This week’s ‘Engaging Reads’ feature brings you the hottest insights we gained from Twitter during last week’s heat wave, from the pornification of our high streets to the legal sector’s brand identity crisis and LinkedIn’s effort to get visual. Sweating yet?!
Kids being exposed to explicit content – it’s not just the internet we need to worry about!
Despite the Government today announcing new measures to block pornographic content on the internet in our homes, an article I picked up on via @mumsnettowers last week showed by it’s not just the internet that we need to worry about. Zoe Williams’ Guardian Culture article about the lack of censorship of inappropriate content in shop windows, newsagents and even on men’s t-shirts really struck a chord with me as a mum of two very young children. Before having kids, all that images of scantily-clad women provoked in me was the odd flippant eye-roll, but with little people around it becomes apparent that it’s EVERYWHERE! I’m appalled at the thought of my daughter growing up to think of this as the norm or my son presuming that this is what women do/look like but how do I prevent it? As Zoe makes the point: “In the end, it’s not about which age group is the most vulnerable, it’s not really about x-rating or baby-proofing the world so that we ring fence what is and what isn’t suitable for under-18s. It often takes explaining it to a four-year-old to wake you up to how toxic it is, but this is still about straight sexism – what is the presentation of a woman in this image?”
‘Brand differentiation’ – the single biggest challenge facing the UK’s top law firms
As experts in the legal sector we found this article about brand differentiation by Lucy Burton in The Lawyer fascinating. Referring to a recent survey by reputation agency Eulogy, Burton says that the industry is facing a mid-market identity crisis as a result of the influx of non-legal providers to the already saturated marketplace and predicts that firms will start to bring in sector specialists to compete. She also highlights the increased focus on reputation management over traditional branding: “If someone goes on Twitter and says you’re a wally, that’s far more damaging than having a logo that’s 3mm too far to the right. You can’t control your brand anymore because it’s a combination of what everyone else thinks – it’s about curation, not control.”

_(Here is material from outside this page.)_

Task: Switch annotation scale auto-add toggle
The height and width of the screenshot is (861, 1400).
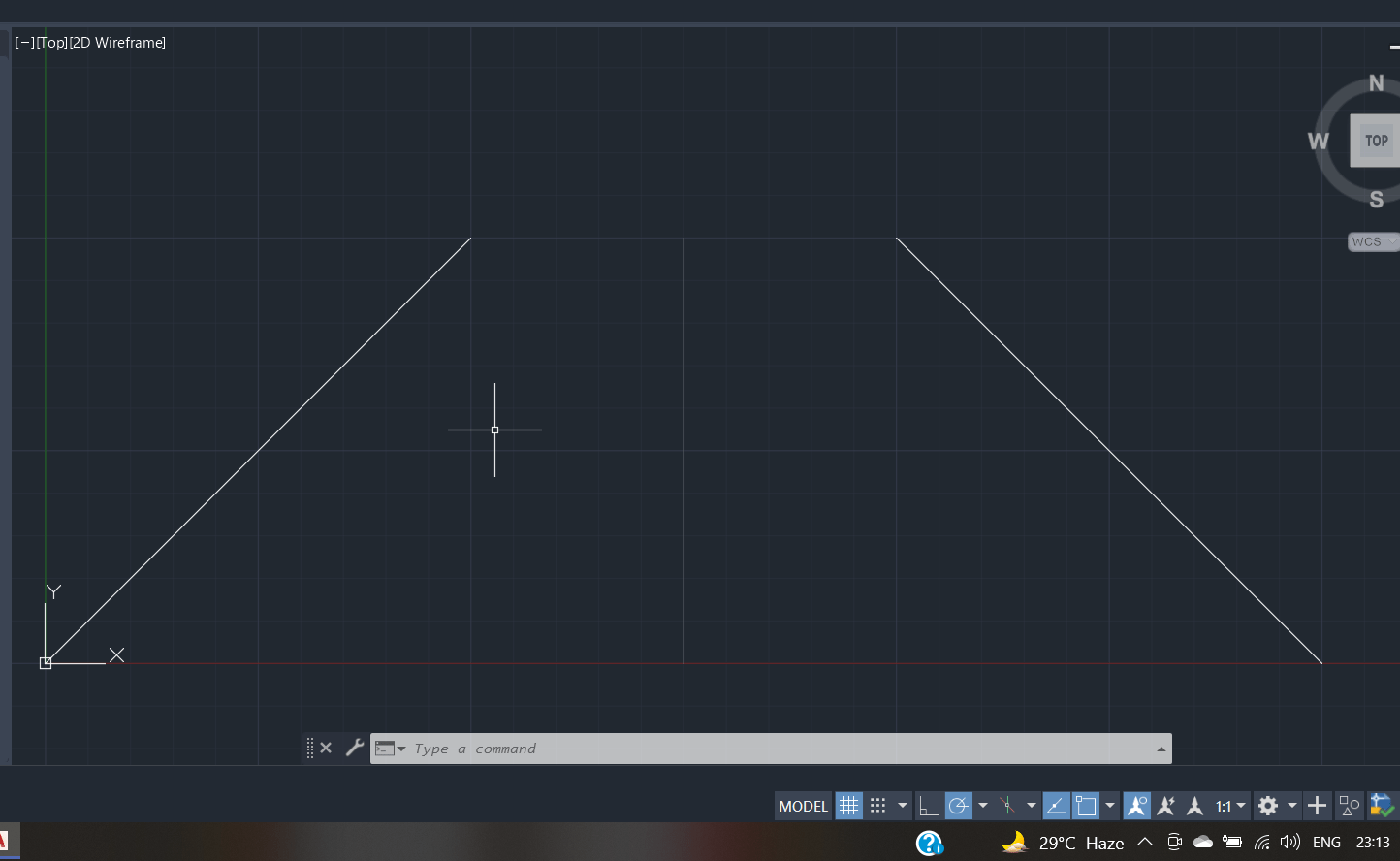Action: point(1165,806)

We think that now is the perfect time for smaller, more niche firms to stand out using social media and there are an increasing number who are realising this.

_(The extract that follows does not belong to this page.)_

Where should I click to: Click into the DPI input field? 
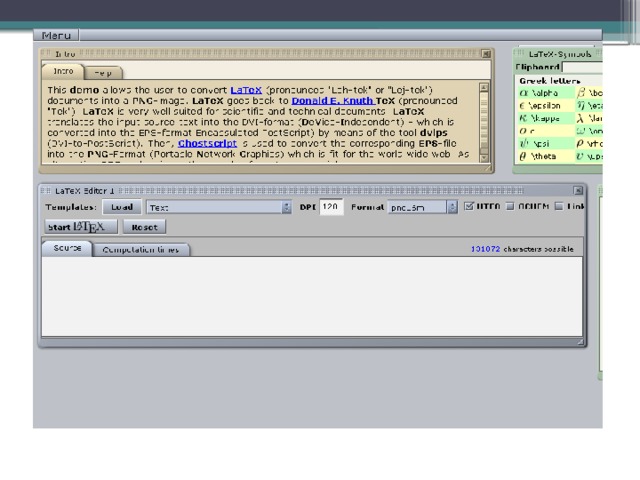(x=331, y=207)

Telling your professional story on LinkedIn
Finally, we do a lot of one-on-one training with clients to help them get the most out of LinkedIn as a business development tool and, in most cases, professionals who could potentially use it to generate serious business have no more than a simple CV-style profile. We received an email from LinkedIn this week introducing a ‘new way to tell your professional story’ by encouraging users to go beyond words and use multi-media content to showcase their expertise and bring their profiles and company pages to life. When it comes to ‘expert power’ (see Helen’s recent blog on this), this is a fantastic personal branding tool. LinkedIn is often seen as the ‘boring’ social network but in the fast moving, high volume world of social media there is an increasing need to present everything in bitesize chunks and the more visual the better, so it’s good to see its keeping pace.